#### Your assignment
Each entry has to be reproduced in full, exactly as given.

#### Material provided
[Start of section]

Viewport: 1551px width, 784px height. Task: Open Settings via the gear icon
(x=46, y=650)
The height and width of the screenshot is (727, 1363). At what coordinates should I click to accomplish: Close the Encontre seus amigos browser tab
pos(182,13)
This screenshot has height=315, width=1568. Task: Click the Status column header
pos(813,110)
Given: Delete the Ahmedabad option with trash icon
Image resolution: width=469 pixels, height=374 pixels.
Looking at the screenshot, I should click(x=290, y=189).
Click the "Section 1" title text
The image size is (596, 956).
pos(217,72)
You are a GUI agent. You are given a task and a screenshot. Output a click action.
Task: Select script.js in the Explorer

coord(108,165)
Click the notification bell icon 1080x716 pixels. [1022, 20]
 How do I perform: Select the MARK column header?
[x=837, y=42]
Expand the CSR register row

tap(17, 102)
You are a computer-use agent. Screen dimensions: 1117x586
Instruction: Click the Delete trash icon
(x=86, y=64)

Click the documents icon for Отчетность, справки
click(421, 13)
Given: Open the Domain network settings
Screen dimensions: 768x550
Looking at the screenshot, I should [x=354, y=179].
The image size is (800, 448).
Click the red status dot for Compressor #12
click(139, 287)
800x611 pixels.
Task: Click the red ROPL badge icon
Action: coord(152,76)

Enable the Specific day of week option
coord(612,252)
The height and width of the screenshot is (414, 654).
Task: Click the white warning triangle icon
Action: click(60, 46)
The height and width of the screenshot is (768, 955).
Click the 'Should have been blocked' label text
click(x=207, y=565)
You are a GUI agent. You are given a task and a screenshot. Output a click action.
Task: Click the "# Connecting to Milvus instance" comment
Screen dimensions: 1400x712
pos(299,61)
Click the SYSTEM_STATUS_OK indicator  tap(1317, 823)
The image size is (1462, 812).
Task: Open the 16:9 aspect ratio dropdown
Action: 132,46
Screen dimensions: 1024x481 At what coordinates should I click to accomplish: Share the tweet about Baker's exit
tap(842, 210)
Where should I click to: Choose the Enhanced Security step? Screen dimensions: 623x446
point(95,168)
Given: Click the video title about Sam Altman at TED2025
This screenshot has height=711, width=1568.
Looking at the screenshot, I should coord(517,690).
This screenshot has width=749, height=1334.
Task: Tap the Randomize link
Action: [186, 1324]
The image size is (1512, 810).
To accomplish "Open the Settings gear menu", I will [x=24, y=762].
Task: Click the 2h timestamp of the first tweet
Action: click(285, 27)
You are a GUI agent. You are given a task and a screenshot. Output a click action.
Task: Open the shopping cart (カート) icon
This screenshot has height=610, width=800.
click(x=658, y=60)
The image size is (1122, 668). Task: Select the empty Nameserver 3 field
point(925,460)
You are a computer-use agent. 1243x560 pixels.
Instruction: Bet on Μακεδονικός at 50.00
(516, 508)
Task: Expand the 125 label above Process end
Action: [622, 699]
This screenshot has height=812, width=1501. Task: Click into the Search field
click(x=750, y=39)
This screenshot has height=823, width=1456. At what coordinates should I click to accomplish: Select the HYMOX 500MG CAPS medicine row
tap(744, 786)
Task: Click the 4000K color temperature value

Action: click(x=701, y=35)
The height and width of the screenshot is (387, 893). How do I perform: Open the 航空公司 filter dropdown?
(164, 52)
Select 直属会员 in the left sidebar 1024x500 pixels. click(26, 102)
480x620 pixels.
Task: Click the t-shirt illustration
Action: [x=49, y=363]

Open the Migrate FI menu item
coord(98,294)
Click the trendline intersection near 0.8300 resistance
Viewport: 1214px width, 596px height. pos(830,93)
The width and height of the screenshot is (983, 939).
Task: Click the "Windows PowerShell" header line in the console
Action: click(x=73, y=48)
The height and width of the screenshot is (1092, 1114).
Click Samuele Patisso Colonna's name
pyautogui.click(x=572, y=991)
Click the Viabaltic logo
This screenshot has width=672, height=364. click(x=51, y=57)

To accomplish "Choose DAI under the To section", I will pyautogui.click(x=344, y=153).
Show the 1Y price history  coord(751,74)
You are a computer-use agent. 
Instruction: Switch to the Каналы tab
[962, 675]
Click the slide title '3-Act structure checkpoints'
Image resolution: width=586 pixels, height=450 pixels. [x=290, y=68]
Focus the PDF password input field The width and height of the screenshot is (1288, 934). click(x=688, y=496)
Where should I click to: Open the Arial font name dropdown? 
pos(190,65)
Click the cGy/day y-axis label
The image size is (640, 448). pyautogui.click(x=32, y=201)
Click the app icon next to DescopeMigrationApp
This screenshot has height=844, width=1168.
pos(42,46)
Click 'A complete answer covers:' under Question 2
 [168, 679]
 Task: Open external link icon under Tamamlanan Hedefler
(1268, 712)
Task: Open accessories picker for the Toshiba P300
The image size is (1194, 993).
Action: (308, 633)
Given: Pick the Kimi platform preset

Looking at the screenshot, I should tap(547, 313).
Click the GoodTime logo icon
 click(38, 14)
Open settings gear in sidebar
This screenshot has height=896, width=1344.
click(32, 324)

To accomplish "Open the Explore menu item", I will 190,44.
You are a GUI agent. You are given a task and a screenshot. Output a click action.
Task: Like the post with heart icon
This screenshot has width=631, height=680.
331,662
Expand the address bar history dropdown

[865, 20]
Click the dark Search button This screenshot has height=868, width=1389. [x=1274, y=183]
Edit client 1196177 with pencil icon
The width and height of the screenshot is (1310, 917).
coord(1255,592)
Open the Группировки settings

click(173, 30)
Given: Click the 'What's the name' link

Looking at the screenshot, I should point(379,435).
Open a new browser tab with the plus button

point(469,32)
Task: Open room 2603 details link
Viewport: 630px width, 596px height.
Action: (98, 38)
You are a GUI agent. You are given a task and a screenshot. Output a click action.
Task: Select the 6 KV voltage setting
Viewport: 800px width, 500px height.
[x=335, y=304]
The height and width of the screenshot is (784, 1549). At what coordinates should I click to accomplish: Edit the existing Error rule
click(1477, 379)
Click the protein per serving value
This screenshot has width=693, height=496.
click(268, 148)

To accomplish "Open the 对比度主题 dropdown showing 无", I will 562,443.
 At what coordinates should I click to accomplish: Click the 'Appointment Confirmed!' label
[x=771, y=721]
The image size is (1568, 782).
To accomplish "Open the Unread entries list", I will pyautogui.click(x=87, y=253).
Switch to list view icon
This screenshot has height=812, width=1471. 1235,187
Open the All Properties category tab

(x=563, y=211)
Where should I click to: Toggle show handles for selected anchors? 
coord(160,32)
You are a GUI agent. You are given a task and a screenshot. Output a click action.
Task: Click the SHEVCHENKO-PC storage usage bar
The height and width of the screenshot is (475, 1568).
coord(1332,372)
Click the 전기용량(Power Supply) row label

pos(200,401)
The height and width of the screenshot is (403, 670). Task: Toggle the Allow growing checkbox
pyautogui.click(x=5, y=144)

[End of section]

#### Solution to the exercise
Viewport: 1551px width, 784px height. Task: Open Settings via the gear icon
(x=46, y=650)
The height and width of the screenshot is (727, 1363). At what coordinates should I click to accomplish: Close the Encontre seus amigos browser tab
pos(182,13)
This screenshot has height=315, width=1568. Task: Click the Status column header
pos(813,110)
Given: Delete the Ahmedabad option with trash icon
Image resolution: width=469 pixels, height=374 pixels.
Looking at the screenshot, I should click(x=290, y=189).
Click the "Section 1" title text
The image size is (596, 956).
pos(217,72)
You are a GUI agent. You are given a task and a screenshot. Output a click action.
Task: Select script.js in the Explorer

coord(108,165)
Click the notification bell icon 1080x716 pixels. [1022, 20]
 How do I perform: Select the MARK column header?
[x=837, y=42]
Expand the CSR register row

tap(17, 102)
You are a computer-use agent. Screen dimensions: 1117x586
Instruction: Click the Delete trash icon
(x=86, y=64)

Click the documents icon for Отчетность, справки
click(421, 13)
Given: Open the Domain network settings
Screen dimensions: 768x550
Looking at the screenshot, I should [x=354, y=179].
The image size is (800, 448).
Click the red status dot for Compressor #12
click(139, 287)
800x611 pixels.
Task: Click the red ROPL badge icon
Action: coord(152,76)

Enable the Specific day of week option
coord(612,252)
The height and width of the screenshot is (414, 654).
Task: Click the white warning triangle icon
Action: click(60, 46)
The height and width of the screenshot is (768, 955).
Click the 'Should have been blocked' label text
click(x=207, y=565)
You are a GUI agent. You are given a task and a screenshot. Output a click action.
Task: Click the "# Connecting to Milvus instance" comment
Screen dimensions: 1400x712
pos(299,61)
Click the SYSTEM_STATUS_OK indicator  tap(1317, 823)
The image size is (1462, 812).
Task: Open the 16:9 aspect ratio dropdown
Action: 132,46
Screen dimensions: 1024x481 At what coordinates should I click to accomplish: Share the tweet about Baker's exit
tap(842, 210)
Where should I click to: Choose the Enhanced Security step? Screen dimensions: 623x446
point(95,168)
Given: Click the video title about Sam Altman at TED2025
This screenshot has height=711, width=1568.
Looking at the screenshot, I should coord(517,690).
This screenshot has width=749, height=1334.
Task: Tap the Randomize link
Action: [186, 1324]
The image size is (1512, 810).
To accomplish "Open the Settings gear menu", I will [x=24, y=762].
Task: Click the 2h timestamp of the first tweet
Action: click(285, 27)
You are a GUI agent. You are given a task and a screenshot. Output a click action.
Task: Open the shopping cart (カート) icon
This screenshot has height=610, width=800.
click(x=658, y=60)
The image size is (1122, 668). Task: Select the empty Nameserver 3 field
point(925,460)
You are a computer-use agent. 1243x560 pixels.
Instruction: Bet on Μακεδονικός at 50.00
(516, 508)
Task: Expand the 125 label above Process end
Action: [622, 699]
This screenshot has height=812, width=1501. Task: Click into the Search field
click(x=750, y=39)
This screenshot has height=823, width=1456. At what coordinates should I click to accomplish: Select the HYMOX 500MG CAPS medicine row
tap(744, 786)
Task: Click the 4000K color temperature value

Action: click(x=701, y=35)
The height and width of the screenshot is (387, 893). How do I perform: Open the 航空公司 filter dropdown?
(164, 52)
Select 直属会员 in the left sidebar 1024x500 pixels. click(26, 102)
480x620 pixels.
Task: Click the t-shirt illustration
Action: [x=49, y=363]

Open the Migrate FI menu item
coord(98,294)
Click the trendline intersection near 0.8300 resistance
Viewport: 1214px width, 596px height. pos(830,93)
The width and height of the screenshot is (983, 939).
Task: Click the "Windows PowerShell" header line in the console
Action: click(x=73, y=48)
The height and width of the screenshot is (1092, 1114).
Click Samuele Patisso Colonna's name
pyautogui.click(x=572, y=991)
Click the Viabaltic logo
This screenshot has width=672, height=364. click(x=51, y=57)

To accomplish "Choose DAI under the To section", I will pyautogui.click(x=344, y=153).
Show the 1Y price history  coord(751,74)
You are a computer-use agent. 
Instruction: Switch to the Каналы tab
[962, 675]
Click the slide title '3-Act structure checkpoints'
Image resolution: width=586 pixels, height=450 pixels. [x=290, y=68]
Focus the PDF password input field The width and height of the screenshot is (1288, 934). click(x=688, y=496)
Where should I click to: Open the Arial font name dropdown? 
pos(190,65)
Click the cGy/day y-axis label
The image size is (640, 448). pyautogui.click(x=32, y=201)
Click the app icon next to DescopeMigrationApp
This screenshot has height=844, width=1168.
pos(42,46)
Click 'A complete answer covers:' under Question 2
 [168, 679]
 Task: Open external link icon under Tamamlanan Hedefler
(1268, 712)
Task: Open accessories picker for the Toshiba P300
The image size is (1194, 993).
Action: (308, 633)
Given: Pick the Kimi platform preset

Looking at the screenshot, I should tap(547, 313).
Click the GoodTime logo icon
 click(38, 14)
Open settings gear in sidebar
This screenshot has height=896, width=1344.
click(32, 324)

To accomplish "Open the Explore menu item", I will 190,44.
You are a GUI agent. You are given a task and a screenshot. Output a click action.
Task: Like the post with heart icon
This screenshot has width=631, height=680.
331,662
Expand the address bar history dropdown

[865, 20]
Click the dark Search button This screenshot has height=868, width=1389. [x=1274, y=183]
Edit client 1196177 with pencil icon
The width and height of the screenshot is (1310, 917).
coord(1255,592)
Open the Группировки settings

click(173, 30)
Given: Click the 'What's the name' link

Looking at the screenshot, I should point(379,435).
Open a new browser tab with the plus button

point(469,32)
Task: Open room 2603 details link
Viewport: 630px width, 596px height.
Action: (98, 38)
You are a GUI agent. You are given a task and a screenshot. Output a click action.
Task: Select the 6 KV voltage setting
Viewport: 800px width, 500px height.
[x=335, y=304]
The height and width of the screenshot is (784, 1549). At what coordinates should I click to accomplish: Edit the existing Error rule
click(1477, 379)
Click the protein per serving value
This screenshot has width=693, height=496.
click(268, 148)

To accomplish "Open the 对比度主题 dropdown showing 无", I will 562,443.
 At what coordinates should I click to accomplish: Click the 'Appointment Confirmed!' label
[x=771, y=721]
The image size is (1568, 782).
To accomplish "Open the Unread entries list", I will pyautogui.click(x=87, y=253).
Switch to list view icon
This screenshot has height=812, width=1471. 1235,187
Open the All Properties category tab

(x=563, y=211)
Where should I click to: Toggle show handles for selected anchors? 
coord(160,32)
You are a GUI agent. You are given a task and a screenshot. Output a click action.
Task: Click the SHEVCHENKO-PC storage usage bar
The height and width of the screenshot is (475, 1568).
coord(1332,372)
Click the 전기용량(Power Supply) row label

pos(200,401)
The height and width of the screenshot is (403, 670). Task: Toggle the Allow growing checkbox
pyautogui.click(x=5, y=144)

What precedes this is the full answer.